## Passage extrait
________

Auteur(s) / Autrice(s) :

  • Pierre Thomas
    Laboratoire de Géologie de Lyon / ENS de Lyon

Publié par :

  • Olivier Dequincey
    ENS de Lyon / DGESCO

Résumé

Exploitation passée, en plus de la lignite, de calcaires à hydrocarbures lourds dans le bassin d’Alès.


Échantillon ramassé dans les déblais de la mine d'asphalte de Saint-Jean-de-Maruéjols (Gard), cassure brute
Figure 1. Échantillon ramassé dans les déblais de la mine d'asphalte de Saint-Jean-de-Maruéjols (Gard), cassure brute

Cet échantillon comprend des strates des calcaire blanc et d'autres d'un calcaire imprégné d'hydrocarbures lourds, ce qui lui donne une couleur brun foncé. Cet échantillon a été ramassé dans les années 2015. Malgré 10 ans sur les étagères de l'ENS de Lyon, il sent encore le “pétrole”. Cet échantillon est traversé par deux mini-failles. Provenant d'un déblai de mine, cet échantillon n'a pas pu être orienté (cf. figures 5 et 6), on ne peut donc pas connaitre la nature de ces failles (normales, inverses ou décrochantes). Vu le contexte du bassin éo-oligocène d'Alès d'où il provient, il est probable qu'il s'agissait de failles normales.

Après des mines de ”schistes bitumineux” en Saône-et-Loire (cf. Les terrils des Télots, témoins d'anciennes exploitations de schistes bitumineux dans le bassin permien d'Autun (Saône-et-Loire)), voici des mines de calcaire asphaltique dans le Gard. La France est un pays plus riche en hydrocarbures que la majorité des gens ne l'imagine. En géologie, les asphaltes naturels (ou bitumes naturels) sont des hydrocarbures extra-lourds de consistance très visqueuse à solide. Ces pétroles ultra-lourds proviennent de kérogène dégradé par des bactéries puis par la chaleur et la pression lors de la diagenèse. Ils peuvent avoir migré à partir d'une roche mère vers une roche réservoir plus poreuse. La diagenèse peut aussi avoir transformé le kérogène en hydrocarbures lourd in situ dans une roche initialement riche en matière organique, ce qui serait le cas dans les calcaires asphaltiques lacustres éo-oligocènes du bassin d'Alès, où le calcaire est imprégné par les hydrocarbures lourds avec une teneur d'environ 12 % de bitume. Ces calcaires asphaltiques sont en général exploités, pulvérisés puis “vendus” sous forme de poudre que l'on incorpore à d'autres formules, et servent majoritairement au revêtement étanches pour les bâtiments.

________

## Données fournies
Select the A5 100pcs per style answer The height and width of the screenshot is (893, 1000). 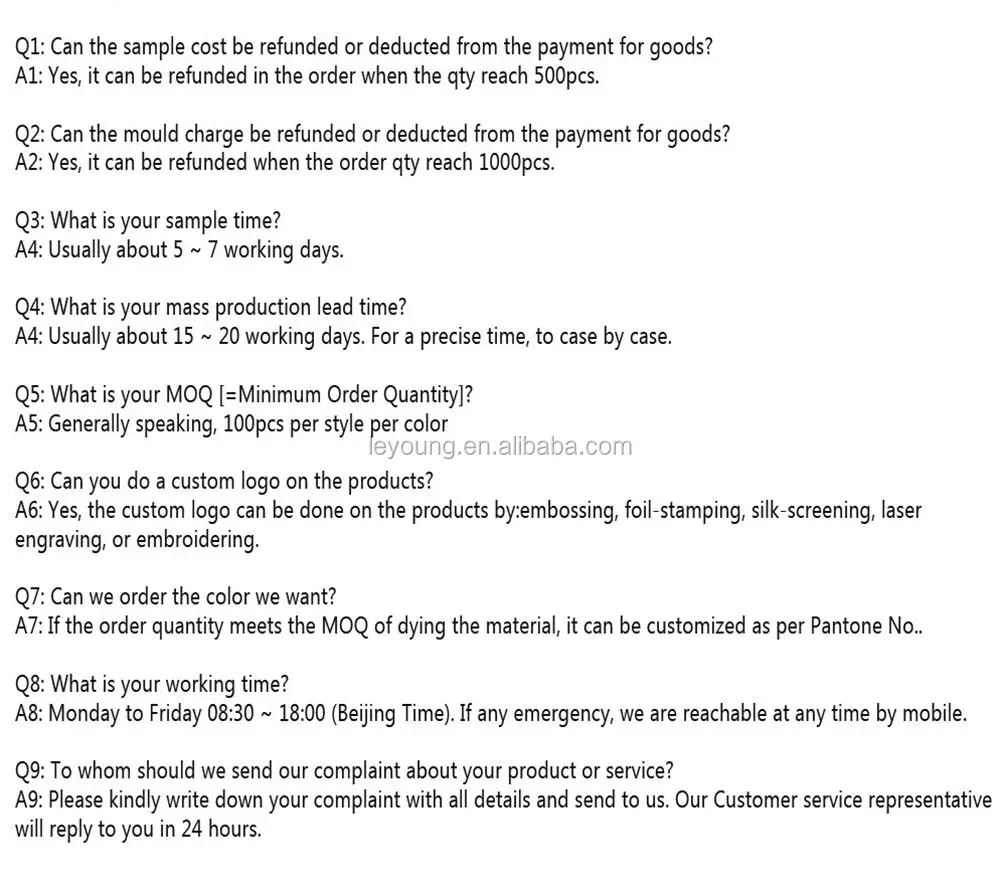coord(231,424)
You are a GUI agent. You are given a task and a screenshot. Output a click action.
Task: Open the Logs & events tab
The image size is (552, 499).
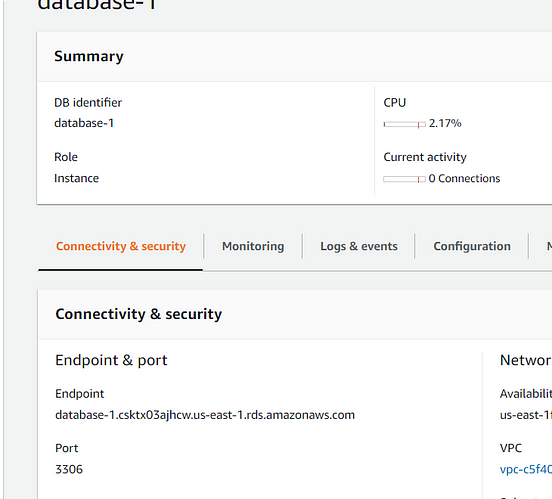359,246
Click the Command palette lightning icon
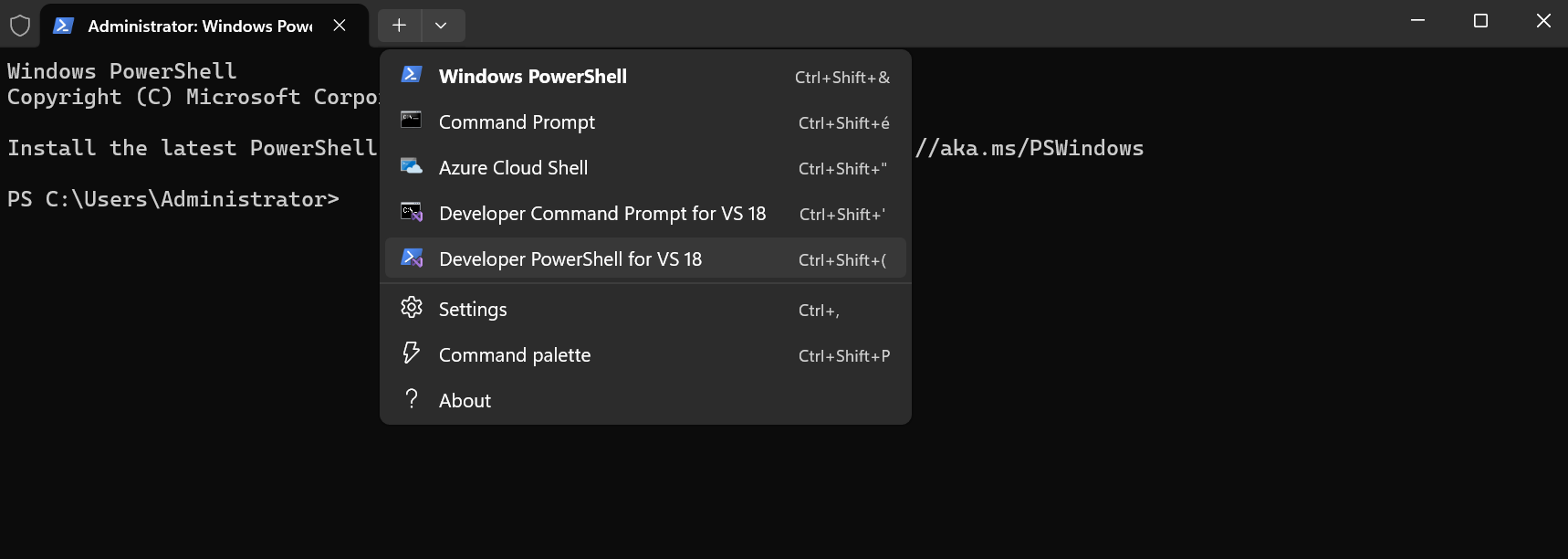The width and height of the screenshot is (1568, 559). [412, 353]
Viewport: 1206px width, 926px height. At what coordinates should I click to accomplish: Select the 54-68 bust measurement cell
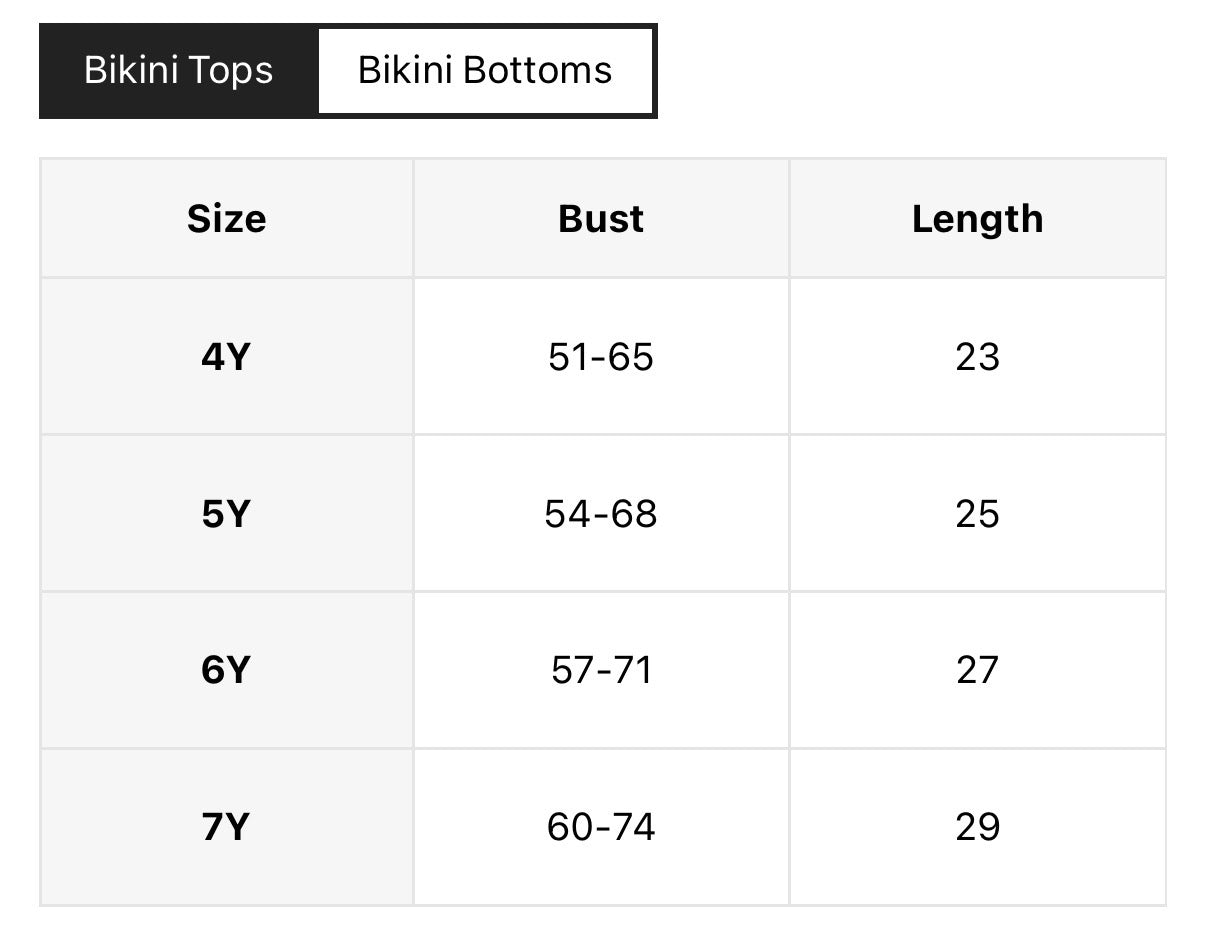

________

## Tâches et exercices
(a) Recopiez fidèlement le passage de l'extrait sur le calcaire asphaltique qui s'ouvre sur les mots « Cet échantillon comprend » et s'achève sur « de failles normales. ».
(b) Relevez tous les types de failles mentionnés dans l'extrait sur le calcaire asphaltique.
La liste présentée plus haut n'intervient pas dans ce travail.

## Réponses par exercice
(a)
Cet échantillon comprend des strates des calcaire blanc et d'autres d'un calcaire imprégné d'hydrocarbures lourds, ce qui lui donne une couleur brun foncé. Cet échantillon a été ramassé dans les années 2015. Malgré 10 ans sur les étagères de l'ENS de Lyon, il sent encore le “pétrole”. Cet échantillon est traversé par deux mini-failles. Provenant d'un déblai de mine, cet échantillon n'a pas pu être orienté (cf. figures 5 et 6), on ne peut donc pas connaitre la nature de ces failles (normales, inverses ou décrochantes). Vu le contexte du bassin éo-oligocène d'Alès d'où il provient, il est probable qu'il s'agissait de failles normales.

(b) Failles normales, failles inverses, failles décrochantes.